▶ Request: Please copy all the items below, replacing "screenshot" with "image" everywhere and leaving everything else as it is. Omit the pictures from your copy.

▶ Given data:

##############################

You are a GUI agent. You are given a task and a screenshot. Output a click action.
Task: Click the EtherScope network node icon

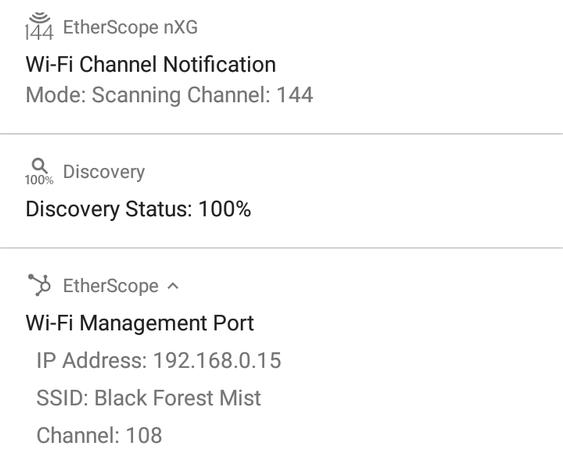(39, 285)
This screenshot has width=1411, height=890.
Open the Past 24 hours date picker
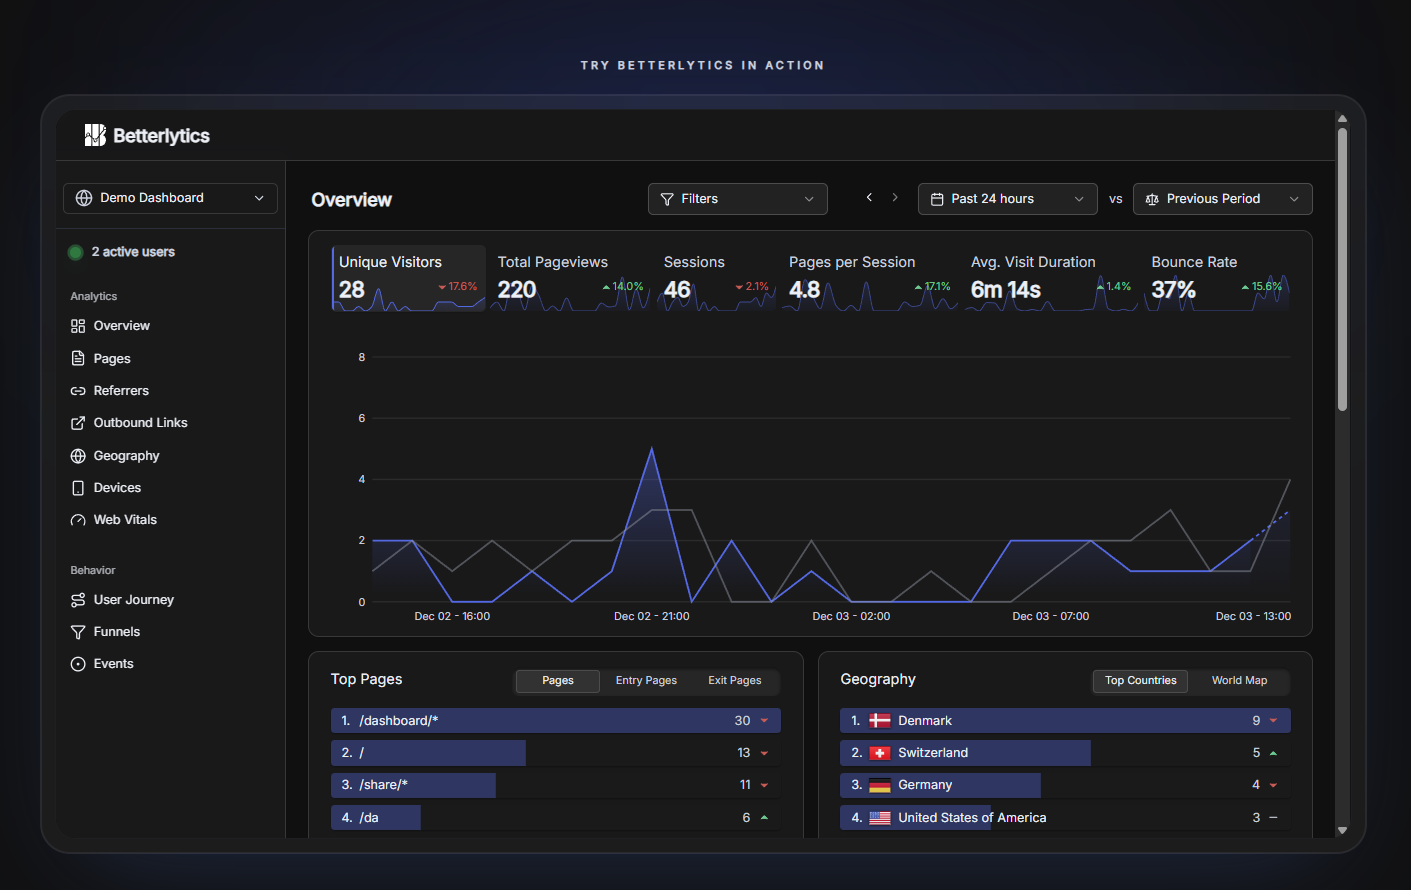tap(1006, 198)
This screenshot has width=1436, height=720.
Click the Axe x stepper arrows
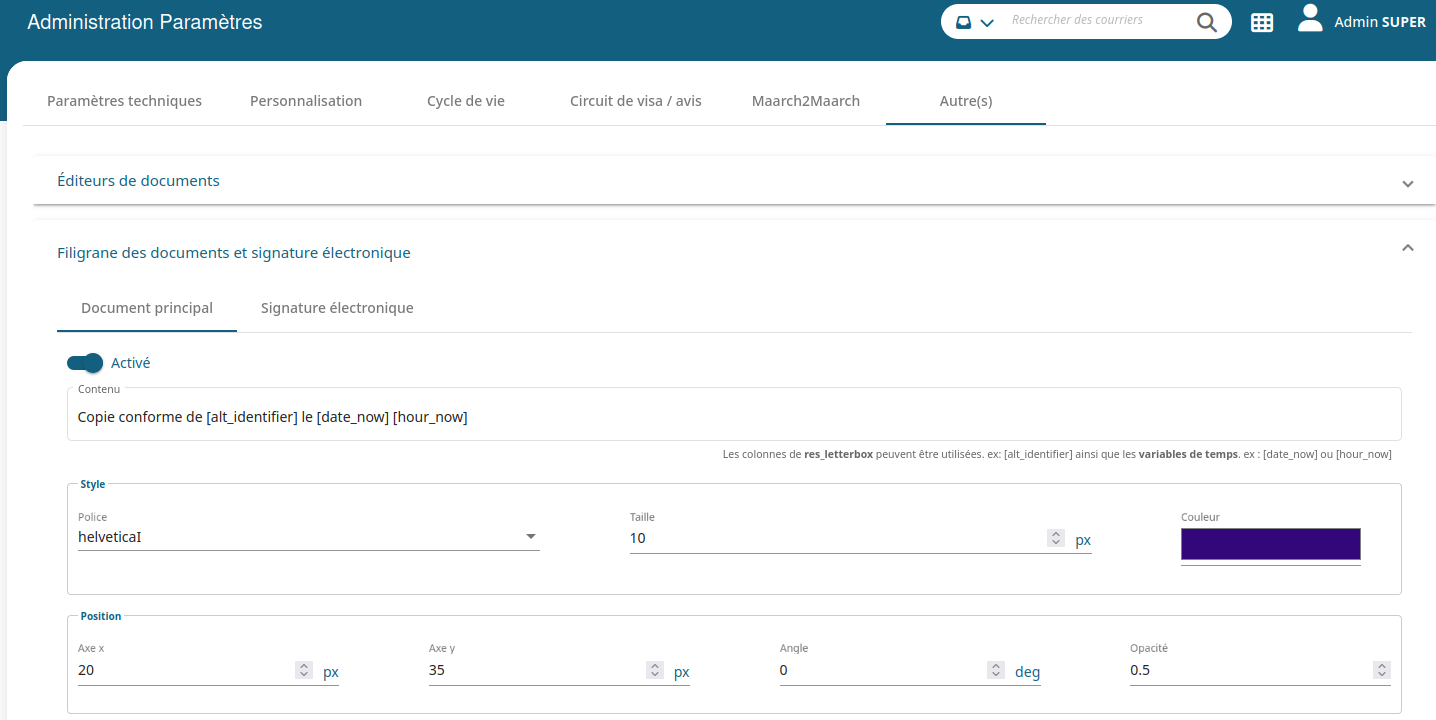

##############################

▶ Solved exercise:
You are a GUI agent. You are given a task and a image. Output a click action.
Task: Click the EtherScope network node icon

(39, 285)
This image has width=1411, height=890.
Open the Past 24 hours date picker
tap(1006, 198)
This image has width=1436, height=720.
Click the Axe x stepper arrows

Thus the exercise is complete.